Eşler, evlilik birliği içerisinde başta fiziksel şiddet olmak üzere, şiddetin her türlüsünden uzak durmalıdır. Aksi durum fiziksel şiddet nedeniyle boşanma davalarını gündeme getirecektir. Şiddet, evlilik birliğinde mutlak surette kabul edilebilir değildir. Uygulamada en çok boşanma nedenlerinden biri de fiziksel şiddet nedeniyle boşanma davalarıdır.
Fiziksel şiddet, ceza dosyasındaki delillerle, tanık beyanlarıyla, kamera kayıtlarıyla veya benzeri her türlü delille ispat edilebilir. Böyle bir durumla karşı karşıya kaldığınız zaman boşanma avukatı ile görüşmeniz sizler için faydalı olacaktır.
Eşe karşı şiddet uygulamak, boşanma davasında kusurlu bir eylemdir. Aşağıda fiziksel şiddet nedeniyle boşanma davalarında emsal Yargıtay Kararları paylaşılmıştır.
Fiziksel Şiddet Nedeniyle Boşanma Yargıtay Kararları
- Fiziksel şiddet sonucu, kadının sığınma evine gitmesine neden olma
”Yapılan yargılama ve toplanan delillerden ve özellikle dosyaya sunulan kadına ait fotoğraflardan kadının erkek tarafından ağır şekilde fiziksel şiddete maruz kaldığı ve halen kadın sığınma evinde yaşadığı anlaşılmaktadır. Bu halde taraflar arasında ortak hayatı temelinden sarsacak derecede ve birliğin devamına imkan vermeyecek nitelikte bir geçimsizlik mevcut ve sabittir. Olayların akışı karşısında davacı kadın dava açmakta haklıdır. Bu şartlar altında eşleri birlikte yaşamaya zorlamanın artık kanunen mümkün görülmemesine göre, boşanmaya karar verilecek yerde, yetersiz gerekçe ile kadının boşanma davasının reddi doğru bulunmamış ve bozmayı gerektirmiştir.” (Yargıtay 2. HD., 2017/563 E., 2018/12404 K.)
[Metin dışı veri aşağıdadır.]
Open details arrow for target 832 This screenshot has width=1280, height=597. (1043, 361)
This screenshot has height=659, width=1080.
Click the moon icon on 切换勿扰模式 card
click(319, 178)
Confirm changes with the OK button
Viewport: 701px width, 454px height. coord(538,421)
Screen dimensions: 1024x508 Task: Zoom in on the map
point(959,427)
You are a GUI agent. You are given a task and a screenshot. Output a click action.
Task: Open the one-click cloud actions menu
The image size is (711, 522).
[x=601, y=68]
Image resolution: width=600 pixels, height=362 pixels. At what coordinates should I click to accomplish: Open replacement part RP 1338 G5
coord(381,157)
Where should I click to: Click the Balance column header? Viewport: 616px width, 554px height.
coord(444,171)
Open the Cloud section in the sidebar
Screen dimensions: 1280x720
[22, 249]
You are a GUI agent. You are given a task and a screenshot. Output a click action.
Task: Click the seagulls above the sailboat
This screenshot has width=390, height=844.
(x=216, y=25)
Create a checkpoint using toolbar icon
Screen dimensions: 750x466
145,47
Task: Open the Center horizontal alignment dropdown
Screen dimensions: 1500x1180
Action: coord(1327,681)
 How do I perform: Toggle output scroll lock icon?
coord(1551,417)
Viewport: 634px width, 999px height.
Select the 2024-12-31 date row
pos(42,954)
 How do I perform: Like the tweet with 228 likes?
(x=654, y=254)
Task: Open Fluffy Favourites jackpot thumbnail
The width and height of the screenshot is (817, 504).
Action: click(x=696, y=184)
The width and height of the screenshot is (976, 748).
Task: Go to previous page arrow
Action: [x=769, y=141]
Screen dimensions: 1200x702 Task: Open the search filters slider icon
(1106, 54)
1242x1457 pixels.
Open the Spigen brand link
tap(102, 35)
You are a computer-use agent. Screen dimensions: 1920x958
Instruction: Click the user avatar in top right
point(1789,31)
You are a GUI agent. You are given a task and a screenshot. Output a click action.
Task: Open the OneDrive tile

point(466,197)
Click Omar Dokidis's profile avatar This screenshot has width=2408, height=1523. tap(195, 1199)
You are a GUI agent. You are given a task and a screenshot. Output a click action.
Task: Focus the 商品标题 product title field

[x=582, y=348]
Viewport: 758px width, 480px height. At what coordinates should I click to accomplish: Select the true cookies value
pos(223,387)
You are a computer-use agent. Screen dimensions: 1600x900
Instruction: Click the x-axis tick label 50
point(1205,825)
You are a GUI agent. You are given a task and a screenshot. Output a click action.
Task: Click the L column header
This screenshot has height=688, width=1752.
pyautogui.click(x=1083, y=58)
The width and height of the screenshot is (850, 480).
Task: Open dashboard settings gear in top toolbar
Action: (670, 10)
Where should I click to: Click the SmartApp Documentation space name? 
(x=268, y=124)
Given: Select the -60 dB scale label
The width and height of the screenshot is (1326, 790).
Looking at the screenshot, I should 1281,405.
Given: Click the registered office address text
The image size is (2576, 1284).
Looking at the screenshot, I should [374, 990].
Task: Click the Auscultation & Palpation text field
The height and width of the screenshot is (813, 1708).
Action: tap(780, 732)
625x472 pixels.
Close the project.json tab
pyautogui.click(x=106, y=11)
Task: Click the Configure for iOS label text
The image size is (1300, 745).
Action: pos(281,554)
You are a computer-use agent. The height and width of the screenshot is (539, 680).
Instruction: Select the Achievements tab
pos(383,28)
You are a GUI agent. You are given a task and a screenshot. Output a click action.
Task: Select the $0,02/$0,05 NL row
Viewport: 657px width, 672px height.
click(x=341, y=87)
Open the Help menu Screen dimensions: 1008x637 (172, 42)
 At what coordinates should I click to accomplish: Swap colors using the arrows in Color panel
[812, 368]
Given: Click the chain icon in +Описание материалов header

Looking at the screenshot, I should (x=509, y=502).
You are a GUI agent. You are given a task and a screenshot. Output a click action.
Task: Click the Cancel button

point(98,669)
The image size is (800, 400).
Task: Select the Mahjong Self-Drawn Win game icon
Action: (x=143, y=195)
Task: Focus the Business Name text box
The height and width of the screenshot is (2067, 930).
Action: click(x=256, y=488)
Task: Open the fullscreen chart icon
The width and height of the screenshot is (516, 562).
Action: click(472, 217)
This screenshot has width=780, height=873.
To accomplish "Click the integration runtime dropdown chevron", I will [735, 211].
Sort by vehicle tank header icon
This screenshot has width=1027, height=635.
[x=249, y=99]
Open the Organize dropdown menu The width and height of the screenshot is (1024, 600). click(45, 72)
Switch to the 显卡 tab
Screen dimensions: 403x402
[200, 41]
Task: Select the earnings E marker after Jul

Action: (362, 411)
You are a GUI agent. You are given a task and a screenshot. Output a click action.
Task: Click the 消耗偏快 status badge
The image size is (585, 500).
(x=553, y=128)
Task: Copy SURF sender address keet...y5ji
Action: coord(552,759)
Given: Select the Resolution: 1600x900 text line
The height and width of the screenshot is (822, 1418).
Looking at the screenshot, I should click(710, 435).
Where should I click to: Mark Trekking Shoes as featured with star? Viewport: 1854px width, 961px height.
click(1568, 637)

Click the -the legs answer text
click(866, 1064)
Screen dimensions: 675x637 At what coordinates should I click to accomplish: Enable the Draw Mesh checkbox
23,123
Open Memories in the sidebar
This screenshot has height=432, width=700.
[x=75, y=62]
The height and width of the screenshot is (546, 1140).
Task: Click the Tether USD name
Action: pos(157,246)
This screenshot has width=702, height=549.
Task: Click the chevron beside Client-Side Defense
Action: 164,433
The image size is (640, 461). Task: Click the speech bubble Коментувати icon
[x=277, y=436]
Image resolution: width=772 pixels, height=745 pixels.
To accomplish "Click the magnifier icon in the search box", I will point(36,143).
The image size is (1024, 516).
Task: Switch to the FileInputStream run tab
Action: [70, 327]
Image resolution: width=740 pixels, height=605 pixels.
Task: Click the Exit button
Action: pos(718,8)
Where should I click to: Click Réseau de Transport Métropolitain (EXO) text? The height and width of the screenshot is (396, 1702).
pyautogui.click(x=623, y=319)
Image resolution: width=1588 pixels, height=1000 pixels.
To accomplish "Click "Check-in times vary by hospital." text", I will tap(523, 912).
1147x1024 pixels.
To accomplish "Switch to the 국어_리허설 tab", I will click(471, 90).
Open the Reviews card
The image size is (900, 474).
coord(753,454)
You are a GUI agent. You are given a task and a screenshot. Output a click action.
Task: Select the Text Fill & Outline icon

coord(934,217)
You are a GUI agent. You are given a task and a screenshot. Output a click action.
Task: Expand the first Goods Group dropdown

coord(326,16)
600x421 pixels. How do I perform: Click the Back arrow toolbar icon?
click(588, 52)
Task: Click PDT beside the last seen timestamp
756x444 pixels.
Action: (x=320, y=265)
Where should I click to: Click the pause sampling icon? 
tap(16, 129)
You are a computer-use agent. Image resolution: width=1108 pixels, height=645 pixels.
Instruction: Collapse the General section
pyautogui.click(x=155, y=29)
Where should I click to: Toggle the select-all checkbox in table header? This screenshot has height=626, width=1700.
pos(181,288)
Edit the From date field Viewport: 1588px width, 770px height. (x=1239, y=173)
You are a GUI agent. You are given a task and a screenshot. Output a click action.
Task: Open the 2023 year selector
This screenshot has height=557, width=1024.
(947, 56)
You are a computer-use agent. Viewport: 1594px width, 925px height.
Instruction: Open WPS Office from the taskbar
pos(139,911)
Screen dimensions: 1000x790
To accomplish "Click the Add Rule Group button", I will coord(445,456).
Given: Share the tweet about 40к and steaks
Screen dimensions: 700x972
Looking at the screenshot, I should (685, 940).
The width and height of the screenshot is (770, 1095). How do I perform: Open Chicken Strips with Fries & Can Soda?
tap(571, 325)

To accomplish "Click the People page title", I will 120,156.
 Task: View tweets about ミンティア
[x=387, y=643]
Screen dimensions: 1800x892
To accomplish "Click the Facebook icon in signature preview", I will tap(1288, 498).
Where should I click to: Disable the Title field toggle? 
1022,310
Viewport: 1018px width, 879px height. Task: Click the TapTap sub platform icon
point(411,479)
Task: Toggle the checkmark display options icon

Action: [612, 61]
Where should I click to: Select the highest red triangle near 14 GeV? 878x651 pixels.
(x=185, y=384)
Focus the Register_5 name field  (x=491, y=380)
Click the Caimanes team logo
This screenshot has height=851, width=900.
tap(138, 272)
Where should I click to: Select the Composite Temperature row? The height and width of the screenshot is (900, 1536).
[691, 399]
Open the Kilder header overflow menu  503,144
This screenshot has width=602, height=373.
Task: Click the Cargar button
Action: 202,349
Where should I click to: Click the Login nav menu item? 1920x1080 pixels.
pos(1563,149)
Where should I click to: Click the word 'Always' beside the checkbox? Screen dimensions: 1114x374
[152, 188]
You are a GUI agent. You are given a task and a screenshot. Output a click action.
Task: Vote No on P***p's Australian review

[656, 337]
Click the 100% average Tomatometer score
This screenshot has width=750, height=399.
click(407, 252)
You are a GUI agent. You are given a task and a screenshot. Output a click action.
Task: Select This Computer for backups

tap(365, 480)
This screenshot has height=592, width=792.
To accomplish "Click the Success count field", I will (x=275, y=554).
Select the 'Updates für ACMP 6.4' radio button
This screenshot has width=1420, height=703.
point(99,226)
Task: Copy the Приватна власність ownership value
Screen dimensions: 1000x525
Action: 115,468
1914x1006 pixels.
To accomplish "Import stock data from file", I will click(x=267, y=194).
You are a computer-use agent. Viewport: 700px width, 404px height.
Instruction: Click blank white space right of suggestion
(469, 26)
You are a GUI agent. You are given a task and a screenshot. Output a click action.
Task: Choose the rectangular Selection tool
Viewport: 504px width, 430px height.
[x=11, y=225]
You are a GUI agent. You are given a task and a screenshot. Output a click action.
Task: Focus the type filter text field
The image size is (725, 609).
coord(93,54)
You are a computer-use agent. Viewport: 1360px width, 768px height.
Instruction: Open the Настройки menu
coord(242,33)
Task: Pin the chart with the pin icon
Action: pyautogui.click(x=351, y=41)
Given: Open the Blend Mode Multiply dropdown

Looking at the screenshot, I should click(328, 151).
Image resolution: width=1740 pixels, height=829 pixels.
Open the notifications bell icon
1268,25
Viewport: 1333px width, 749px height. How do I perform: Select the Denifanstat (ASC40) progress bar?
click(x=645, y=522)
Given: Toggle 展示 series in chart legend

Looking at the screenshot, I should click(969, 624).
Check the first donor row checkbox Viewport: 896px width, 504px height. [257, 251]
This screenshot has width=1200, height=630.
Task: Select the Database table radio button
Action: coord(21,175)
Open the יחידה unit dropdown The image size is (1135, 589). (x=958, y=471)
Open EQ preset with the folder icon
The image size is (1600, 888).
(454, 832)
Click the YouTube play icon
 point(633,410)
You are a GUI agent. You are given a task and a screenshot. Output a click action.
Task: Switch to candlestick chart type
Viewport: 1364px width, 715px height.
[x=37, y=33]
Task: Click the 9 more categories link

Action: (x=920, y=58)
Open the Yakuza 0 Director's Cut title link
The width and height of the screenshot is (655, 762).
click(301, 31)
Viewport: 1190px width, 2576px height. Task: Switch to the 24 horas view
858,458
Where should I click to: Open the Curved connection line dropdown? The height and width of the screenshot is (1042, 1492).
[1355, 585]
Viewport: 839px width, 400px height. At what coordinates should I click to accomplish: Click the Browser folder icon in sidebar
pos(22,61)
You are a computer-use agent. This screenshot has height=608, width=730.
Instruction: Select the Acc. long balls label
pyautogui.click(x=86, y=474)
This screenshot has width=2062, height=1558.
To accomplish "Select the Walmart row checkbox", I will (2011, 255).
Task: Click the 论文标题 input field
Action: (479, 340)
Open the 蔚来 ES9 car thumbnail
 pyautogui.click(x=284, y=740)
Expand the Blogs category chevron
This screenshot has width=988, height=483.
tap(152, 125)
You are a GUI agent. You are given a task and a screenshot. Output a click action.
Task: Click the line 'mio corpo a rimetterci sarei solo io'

- Süreklilik arz eden şiddette bulunma
”Yapılan soruşturma ve toplanan delillerle; davalı erkeğin, davacı kadın tarafından zaman zaman affedilmesine rağmen eşine karşı süreklilik arz eden fiziksel şiddeti ve güven sarsıcı davranışlarının bulunduğu anlaşılmaktadır. Bu halde taraflar arasında ortak hayatı temelinden sarsacak derecede ve birliğin devamına imkân vermeyecek nitelikte bir geçimsizlik mevcut ve sabittir. Olayların akışı karşısında davacı kadın dava açmakta haklıdır. Bu şartlar altında eşleri birlikte yaşamaya zorlamanın artık kanunen mümkün görülmemesine göre, boşanmaya karar verilecek yerde, yetersiz gerekçe ile davanın reddi doğru bulunmamıştır.” (Yargıtay 2. HD., 2019/5068 E., 2019/8872 K.)
- Kayınvalidenin şiddetine maruz kalmak
”Mahkemenin de kabulünde olduğu üzere davacı karşı davalı erkeğin annesinin, davalı-karşı davacı kadına şiddet uyguladığı ve bu nedenle ceza aldığı anlaşılmaktadır. Bu halde taraflar arasında ortak hayatı temelinden sarsacak derecede ve birliğin devamına imkân vermeyecek nitelikte bir geçimsizlik mevcut ve sabittir. Olayların akışı karşısında, davalı-karşı davacı kadın da dava açmakta haklıdır. Bu şartlar altında eşleri birlikte yaşamaya zorlamanın artık kanunen mümkün görülmemesine göre, davalı karşı davacı kadının …… davasının da kabulü ile ……ya karar verilecek yerde, yetersiz gerekçe ile kadının davasının reddi doğru bulunmamıştır.” (Yargıtay 2. HD., 2016/22266 E., 2018/9775 K.)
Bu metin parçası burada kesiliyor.